Saved data entries

******

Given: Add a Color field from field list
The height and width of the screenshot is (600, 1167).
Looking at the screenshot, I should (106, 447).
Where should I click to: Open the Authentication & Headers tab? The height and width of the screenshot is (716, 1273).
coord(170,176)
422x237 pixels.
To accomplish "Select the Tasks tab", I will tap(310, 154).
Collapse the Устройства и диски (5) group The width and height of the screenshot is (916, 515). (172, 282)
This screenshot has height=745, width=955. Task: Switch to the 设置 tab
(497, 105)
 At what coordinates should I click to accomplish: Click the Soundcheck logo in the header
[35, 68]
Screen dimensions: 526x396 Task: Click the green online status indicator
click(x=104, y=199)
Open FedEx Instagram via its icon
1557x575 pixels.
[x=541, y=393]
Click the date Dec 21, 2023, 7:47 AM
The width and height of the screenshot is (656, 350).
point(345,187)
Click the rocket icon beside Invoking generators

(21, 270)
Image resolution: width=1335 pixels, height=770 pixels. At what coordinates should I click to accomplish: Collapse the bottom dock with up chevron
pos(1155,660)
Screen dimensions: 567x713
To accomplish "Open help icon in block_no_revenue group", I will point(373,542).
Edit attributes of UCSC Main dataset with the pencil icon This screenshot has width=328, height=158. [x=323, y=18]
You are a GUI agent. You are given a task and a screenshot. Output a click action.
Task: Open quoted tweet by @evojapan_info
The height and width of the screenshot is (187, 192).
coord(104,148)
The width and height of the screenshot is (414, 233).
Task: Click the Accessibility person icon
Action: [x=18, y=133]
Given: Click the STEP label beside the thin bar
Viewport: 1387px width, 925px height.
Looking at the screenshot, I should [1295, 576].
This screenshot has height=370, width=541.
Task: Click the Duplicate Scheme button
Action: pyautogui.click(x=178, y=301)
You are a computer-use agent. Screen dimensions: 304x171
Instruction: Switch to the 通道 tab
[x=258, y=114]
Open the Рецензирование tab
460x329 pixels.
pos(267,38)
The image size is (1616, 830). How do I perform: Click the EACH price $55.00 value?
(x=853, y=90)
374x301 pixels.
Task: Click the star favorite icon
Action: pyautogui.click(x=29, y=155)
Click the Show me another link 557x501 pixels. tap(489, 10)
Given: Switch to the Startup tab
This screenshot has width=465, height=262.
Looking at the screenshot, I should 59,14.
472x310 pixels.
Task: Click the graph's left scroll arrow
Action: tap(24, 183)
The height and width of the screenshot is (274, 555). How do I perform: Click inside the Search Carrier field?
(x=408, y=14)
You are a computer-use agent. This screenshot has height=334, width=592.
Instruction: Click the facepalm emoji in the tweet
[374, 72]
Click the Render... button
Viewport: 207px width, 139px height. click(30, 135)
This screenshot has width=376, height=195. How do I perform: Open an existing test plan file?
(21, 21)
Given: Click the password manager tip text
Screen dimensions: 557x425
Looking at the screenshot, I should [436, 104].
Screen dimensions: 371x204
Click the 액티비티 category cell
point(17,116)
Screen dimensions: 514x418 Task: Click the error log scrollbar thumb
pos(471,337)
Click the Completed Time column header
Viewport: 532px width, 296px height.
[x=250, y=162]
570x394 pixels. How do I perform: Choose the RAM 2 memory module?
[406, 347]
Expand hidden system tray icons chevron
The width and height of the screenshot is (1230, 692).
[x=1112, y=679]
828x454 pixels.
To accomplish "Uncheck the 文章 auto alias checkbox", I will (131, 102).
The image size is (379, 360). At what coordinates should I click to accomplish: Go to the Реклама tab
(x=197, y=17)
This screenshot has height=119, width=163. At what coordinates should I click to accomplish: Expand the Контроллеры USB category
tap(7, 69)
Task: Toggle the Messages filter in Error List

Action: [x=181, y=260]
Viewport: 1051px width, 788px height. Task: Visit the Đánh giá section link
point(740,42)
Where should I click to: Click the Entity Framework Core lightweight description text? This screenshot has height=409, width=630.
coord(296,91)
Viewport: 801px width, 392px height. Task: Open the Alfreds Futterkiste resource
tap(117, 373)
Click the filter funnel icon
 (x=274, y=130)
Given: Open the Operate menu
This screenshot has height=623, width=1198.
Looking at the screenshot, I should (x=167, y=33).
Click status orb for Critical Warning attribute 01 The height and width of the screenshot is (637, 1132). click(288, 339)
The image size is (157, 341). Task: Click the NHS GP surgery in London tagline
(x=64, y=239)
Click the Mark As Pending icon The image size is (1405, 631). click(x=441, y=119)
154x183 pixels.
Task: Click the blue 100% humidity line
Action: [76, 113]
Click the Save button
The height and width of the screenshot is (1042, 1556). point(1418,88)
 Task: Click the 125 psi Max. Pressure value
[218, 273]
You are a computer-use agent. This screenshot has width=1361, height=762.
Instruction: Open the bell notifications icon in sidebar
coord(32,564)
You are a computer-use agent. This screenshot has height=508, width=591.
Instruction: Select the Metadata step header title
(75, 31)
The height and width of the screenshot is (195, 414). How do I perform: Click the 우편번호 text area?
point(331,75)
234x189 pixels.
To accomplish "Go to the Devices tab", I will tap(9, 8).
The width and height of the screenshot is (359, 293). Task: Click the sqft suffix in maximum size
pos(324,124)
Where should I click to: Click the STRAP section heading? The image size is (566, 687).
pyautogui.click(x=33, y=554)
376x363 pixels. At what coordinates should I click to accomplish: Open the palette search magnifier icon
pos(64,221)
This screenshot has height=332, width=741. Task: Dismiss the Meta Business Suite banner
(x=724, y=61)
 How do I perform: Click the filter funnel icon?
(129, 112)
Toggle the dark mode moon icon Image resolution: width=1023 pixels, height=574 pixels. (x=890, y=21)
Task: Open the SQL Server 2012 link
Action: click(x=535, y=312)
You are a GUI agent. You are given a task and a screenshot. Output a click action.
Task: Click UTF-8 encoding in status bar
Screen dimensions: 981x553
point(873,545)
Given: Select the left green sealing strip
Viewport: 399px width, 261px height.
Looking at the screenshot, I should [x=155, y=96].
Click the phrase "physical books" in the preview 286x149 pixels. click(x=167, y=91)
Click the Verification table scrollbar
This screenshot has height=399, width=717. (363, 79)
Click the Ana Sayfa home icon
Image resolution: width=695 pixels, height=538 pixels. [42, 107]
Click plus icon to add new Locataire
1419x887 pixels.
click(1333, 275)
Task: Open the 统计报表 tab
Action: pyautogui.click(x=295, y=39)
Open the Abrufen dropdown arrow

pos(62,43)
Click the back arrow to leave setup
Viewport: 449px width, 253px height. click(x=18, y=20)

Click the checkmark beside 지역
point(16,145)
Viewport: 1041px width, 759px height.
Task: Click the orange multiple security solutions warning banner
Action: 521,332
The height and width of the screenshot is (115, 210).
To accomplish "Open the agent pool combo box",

******

#### EXERCISE INSTRUCTIONS
Among the entries above, how many lines include the word "computer"? Give the number with no comment.

#### FINAL ANSWER
4